Chatty

Let me begin this post by stating that nothing written here is intended to make fun of Martin. This is a post about language, oral stimming, perseveration, and behaviors that, for the most part, are not within Martin’s control. Although some of the verbal stream I’m conveying may, in retrospect, come across as amusing, when this is happening—when Martin is saying these things, nonstop—nothing sounds funny. When Martin is saying these things, nonstop, I could never laugh because I am too busy trying to keep my head from exploding.

Martin has been talking a blue streak this week. I’ve written about this phenomenon before, when Martin starts speaking and cannot stop. It happens most in the morning. It used to be that Martin would repeat one statement, or one statement and several variations on that statement. As his language and other skills have improved, he’s broadened the repertoire. Now when he can’t stop talking, he cycles through many familiar topics.

During breakfast one morning this week, when Martin and I were alone in the kitchen, I tried to capture his monologue. (I call it a monologue because I seldom interjected. I struggle with deciding to what I should respond, especially when Martin wants attention more than an answer.) Through a combination of recording, scribbling, and recalling after-the-fact, I was able to transcribe the following. This is not verbatim, I’m sure, but it’s close:

When I grow up I am going to live by myself. I don’t want to have any roommates. I am going to be a man who has horns. I am going to have long hair. Mommy, when I grow up I am going to eat peanut butter Lära bars. Do they still play concerts in Central Park? Can we go there? I want to go there. I’m not going to school today. Is it your birthday? Mommy, whose birthday is it? Your brother Rudy and your niece Mandy have the same birthday. How old did Uncle Rudy turn on his birthday? Mommy, Uncle Rudy turned 47 and my cousin Mandy turned six. Mommy, how old are you? You are 42 years old. Do all kids have middle names? Do you have to practice to be a crucifer? I’m going to be a crucifer when I’m in middle school. I’m never going to be a crucifer. I’m never going to school again. You should move out. Go! I’m going to live alone. I want you to be my mommy forever. Is Daddy going to keep going to work? When you were with Miss Cara and Miss Eileen and Miss Tomomi during my play date, what did you do? I want your family to have another baby. Are many of my friends only children? Are all of them? In the eighth picture about the fireplace, are you holding me when I’m a baby? When you were a child, was it allowed for children to ride in the passenger seat? You married your husband in 2005.

Martin said all this, almost without pause, as he was sitting at the kitchen table drinking (or, as it were, not drinking) his bone broth. I’m never quite sure what sets Martin to nonstop talking, or whether a monologue like this is oral stimming, perseveration, attention-seeking behavior, anxiety, or some combination thereof. I’m frustrated when this happens, to be sure. I survive by focusing on Martin’s language skills. Do you remember when I was overjoyed that he managed to say, “I want you to do that again”? Compare that with the perfect sentences structures Martin rattled off this week. Those sentences were perseveration, and he could not slow down, but at least he had the words.
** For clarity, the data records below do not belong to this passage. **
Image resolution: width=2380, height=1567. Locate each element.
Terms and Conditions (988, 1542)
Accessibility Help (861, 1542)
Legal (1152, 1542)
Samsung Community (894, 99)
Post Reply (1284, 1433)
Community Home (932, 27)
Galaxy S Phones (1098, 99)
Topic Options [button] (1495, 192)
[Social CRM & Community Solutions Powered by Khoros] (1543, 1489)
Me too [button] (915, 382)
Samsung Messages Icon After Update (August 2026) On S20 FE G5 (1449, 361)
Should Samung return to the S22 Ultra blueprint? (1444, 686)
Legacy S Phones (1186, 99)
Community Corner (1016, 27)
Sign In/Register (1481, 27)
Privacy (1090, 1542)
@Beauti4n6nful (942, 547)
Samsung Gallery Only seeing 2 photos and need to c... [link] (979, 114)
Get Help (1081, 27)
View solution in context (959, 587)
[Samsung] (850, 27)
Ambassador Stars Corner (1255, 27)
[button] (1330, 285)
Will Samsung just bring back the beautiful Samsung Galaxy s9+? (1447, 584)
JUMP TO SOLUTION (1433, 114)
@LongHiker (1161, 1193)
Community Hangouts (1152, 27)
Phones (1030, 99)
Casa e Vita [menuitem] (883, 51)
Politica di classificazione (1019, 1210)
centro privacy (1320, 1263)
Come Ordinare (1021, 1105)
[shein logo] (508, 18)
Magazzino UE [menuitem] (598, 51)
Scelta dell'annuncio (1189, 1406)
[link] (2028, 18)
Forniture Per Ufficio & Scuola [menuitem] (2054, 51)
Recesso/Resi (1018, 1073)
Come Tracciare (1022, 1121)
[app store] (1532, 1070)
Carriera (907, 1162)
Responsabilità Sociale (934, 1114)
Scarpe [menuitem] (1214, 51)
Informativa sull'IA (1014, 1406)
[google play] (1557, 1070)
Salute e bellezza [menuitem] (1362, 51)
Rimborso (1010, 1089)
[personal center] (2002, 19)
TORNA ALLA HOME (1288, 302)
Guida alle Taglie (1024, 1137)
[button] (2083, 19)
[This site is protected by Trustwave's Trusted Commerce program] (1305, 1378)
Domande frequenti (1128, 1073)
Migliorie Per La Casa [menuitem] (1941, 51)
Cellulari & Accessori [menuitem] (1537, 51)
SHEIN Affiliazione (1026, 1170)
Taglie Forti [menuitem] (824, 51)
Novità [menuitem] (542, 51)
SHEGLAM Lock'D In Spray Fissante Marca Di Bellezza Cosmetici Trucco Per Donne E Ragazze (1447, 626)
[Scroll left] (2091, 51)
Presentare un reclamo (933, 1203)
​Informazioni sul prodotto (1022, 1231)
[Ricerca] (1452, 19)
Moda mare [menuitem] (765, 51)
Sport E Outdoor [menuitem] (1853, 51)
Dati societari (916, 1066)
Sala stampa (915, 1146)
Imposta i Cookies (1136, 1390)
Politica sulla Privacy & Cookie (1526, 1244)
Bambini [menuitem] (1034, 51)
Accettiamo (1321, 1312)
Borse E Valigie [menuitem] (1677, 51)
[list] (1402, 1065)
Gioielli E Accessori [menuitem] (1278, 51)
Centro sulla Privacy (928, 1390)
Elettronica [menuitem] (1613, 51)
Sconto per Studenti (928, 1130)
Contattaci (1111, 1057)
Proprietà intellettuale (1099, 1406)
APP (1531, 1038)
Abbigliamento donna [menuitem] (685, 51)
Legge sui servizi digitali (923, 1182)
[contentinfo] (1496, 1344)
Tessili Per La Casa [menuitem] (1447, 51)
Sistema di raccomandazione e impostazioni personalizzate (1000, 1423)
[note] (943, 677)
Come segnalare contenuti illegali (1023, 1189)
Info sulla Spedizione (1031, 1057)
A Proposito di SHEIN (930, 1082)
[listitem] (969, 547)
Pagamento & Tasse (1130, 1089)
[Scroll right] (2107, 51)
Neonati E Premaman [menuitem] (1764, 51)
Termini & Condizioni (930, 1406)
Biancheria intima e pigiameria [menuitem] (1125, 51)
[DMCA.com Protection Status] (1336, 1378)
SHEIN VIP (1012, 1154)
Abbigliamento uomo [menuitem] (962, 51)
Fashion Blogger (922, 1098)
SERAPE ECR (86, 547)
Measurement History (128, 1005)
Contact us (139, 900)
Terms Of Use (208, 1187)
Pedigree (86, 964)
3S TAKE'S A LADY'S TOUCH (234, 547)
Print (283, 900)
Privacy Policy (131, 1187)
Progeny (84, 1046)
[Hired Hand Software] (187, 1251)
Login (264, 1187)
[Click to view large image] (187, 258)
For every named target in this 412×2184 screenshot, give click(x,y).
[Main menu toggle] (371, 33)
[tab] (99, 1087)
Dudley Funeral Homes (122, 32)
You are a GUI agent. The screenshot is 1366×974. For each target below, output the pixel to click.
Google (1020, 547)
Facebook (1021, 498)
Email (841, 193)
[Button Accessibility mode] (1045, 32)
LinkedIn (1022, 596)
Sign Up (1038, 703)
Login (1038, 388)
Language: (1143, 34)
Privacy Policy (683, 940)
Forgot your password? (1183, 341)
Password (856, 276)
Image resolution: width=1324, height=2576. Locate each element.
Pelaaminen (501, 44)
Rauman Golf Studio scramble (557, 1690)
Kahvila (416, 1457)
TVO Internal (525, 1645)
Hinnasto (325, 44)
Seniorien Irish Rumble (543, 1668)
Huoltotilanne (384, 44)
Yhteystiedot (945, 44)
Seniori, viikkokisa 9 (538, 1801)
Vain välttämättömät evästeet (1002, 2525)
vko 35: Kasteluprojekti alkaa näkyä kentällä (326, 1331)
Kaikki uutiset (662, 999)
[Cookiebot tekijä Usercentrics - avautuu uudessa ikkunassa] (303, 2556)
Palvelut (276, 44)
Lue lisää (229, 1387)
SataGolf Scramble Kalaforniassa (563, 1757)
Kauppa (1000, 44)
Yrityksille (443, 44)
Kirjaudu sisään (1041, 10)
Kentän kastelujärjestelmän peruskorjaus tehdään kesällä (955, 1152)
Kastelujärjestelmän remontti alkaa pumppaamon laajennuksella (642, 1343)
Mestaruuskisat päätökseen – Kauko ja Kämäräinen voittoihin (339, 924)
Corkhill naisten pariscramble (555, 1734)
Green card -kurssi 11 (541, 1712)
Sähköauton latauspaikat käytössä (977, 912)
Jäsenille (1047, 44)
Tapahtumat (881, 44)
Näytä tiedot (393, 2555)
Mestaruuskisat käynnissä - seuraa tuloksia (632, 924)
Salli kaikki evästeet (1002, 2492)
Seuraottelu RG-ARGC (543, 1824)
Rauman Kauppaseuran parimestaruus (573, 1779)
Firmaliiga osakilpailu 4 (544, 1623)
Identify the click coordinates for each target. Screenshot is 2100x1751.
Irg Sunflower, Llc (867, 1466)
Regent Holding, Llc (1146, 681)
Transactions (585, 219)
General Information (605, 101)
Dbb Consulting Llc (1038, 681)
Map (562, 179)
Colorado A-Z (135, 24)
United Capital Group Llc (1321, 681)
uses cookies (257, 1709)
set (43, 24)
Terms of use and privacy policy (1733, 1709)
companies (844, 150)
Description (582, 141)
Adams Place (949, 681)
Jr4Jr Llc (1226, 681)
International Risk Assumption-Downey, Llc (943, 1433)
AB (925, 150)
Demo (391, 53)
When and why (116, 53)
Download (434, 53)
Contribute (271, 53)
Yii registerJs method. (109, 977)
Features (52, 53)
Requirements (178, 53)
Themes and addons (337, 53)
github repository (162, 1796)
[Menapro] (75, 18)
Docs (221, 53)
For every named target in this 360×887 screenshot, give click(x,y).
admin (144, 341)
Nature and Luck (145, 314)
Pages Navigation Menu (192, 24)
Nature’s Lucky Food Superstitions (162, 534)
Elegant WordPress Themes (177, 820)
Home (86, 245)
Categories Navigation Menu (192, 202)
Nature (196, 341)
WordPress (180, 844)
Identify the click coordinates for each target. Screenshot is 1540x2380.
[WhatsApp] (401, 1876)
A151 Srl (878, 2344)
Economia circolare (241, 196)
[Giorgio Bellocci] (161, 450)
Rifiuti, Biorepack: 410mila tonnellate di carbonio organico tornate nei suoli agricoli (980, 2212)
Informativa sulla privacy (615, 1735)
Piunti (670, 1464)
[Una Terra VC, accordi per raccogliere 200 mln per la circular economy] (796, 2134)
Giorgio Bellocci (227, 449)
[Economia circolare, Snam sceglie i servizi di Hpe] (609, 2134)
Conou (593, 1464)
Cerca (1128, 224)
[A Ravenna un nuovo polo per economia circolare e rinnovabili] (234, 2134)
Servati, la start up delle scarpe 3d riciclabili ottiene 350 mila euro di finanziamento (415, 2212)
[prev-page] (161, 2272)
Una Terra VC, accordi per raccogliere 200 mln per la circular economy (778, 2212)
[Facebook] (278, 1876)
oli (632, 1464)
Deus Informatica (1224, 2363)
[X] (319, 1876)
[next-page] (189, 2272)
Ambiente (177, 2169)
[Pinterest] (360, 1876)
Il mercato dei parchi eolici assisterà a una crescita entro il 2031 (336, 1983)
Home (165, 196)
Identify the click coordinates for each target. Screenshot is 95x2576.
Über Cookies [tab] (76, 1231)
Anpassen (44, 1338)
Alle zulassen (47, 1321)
At least he had the words.

5 thoughts on “Chatty

  1. When that happens to my son, it is because his methylation process is off in his brain. We increase the methyl B-12 for a couple days and all is well. He used to talk so much and so fast that I would go a little bit stir crazy trying to process his thoughts. 🙂

    • Interesting. We did mB-12 shots for months and months, with no apparent changes. But that was three years ago. Sometimes it is worth it to circle back to a previous treatment and see whether now is the “right time.” I will put mB-12 on the “discuss with doctor” list.

  2. I’ve been addicted to your blog for a few days now as there are similarities between our stories. My daughter is 6, on the spectrum and I’m 42. Her diet is super clean and I did a year of NAET, continue to do brain-reorganization exercises with her, do ABA three times a week. Just this year we got her into general Ed. with resource pullout. She’s mostly able to keep up with academics, but has lot of weaknesses too( comprehension, etc.). She is in so many ways similar to Martin. The sentences that stand out to me in Martin’s ramblings are the two sentences where he says he’s not going to school. You also mentioned that this perseveration happens mostly in the morning( before school? & probably not on weekends?). My guess is he’s trying to cope with some anxiety about school. Our daughter talks a lot too when she’s trying to cope with something. I try to sit & talk to get to the bottom of her anxiety, though we’re not always successful.
    Love your blog. Keep it up:)

    • That’s a great thought, Sumana. I’ve often thought that Martin’s morning dawdling and perseveration were related to just waking up, or to his morning supplements. On the other hand, he could indeed be trying to cope with school anxiety. I’ve also noticed that mornings are improving, somewhat. At the same time, he’s becoming more social. He had a terrific class play date this past weekend. Maybe as his relationships with his classmates improve, the morning behaviors will lessen? I’m going to keep an eye on that. Congrats on your daughter in gen ed! Are you happy to have made that leap? Does it feel like she’s getting more out of school now? (Was she in a self-contained class before?)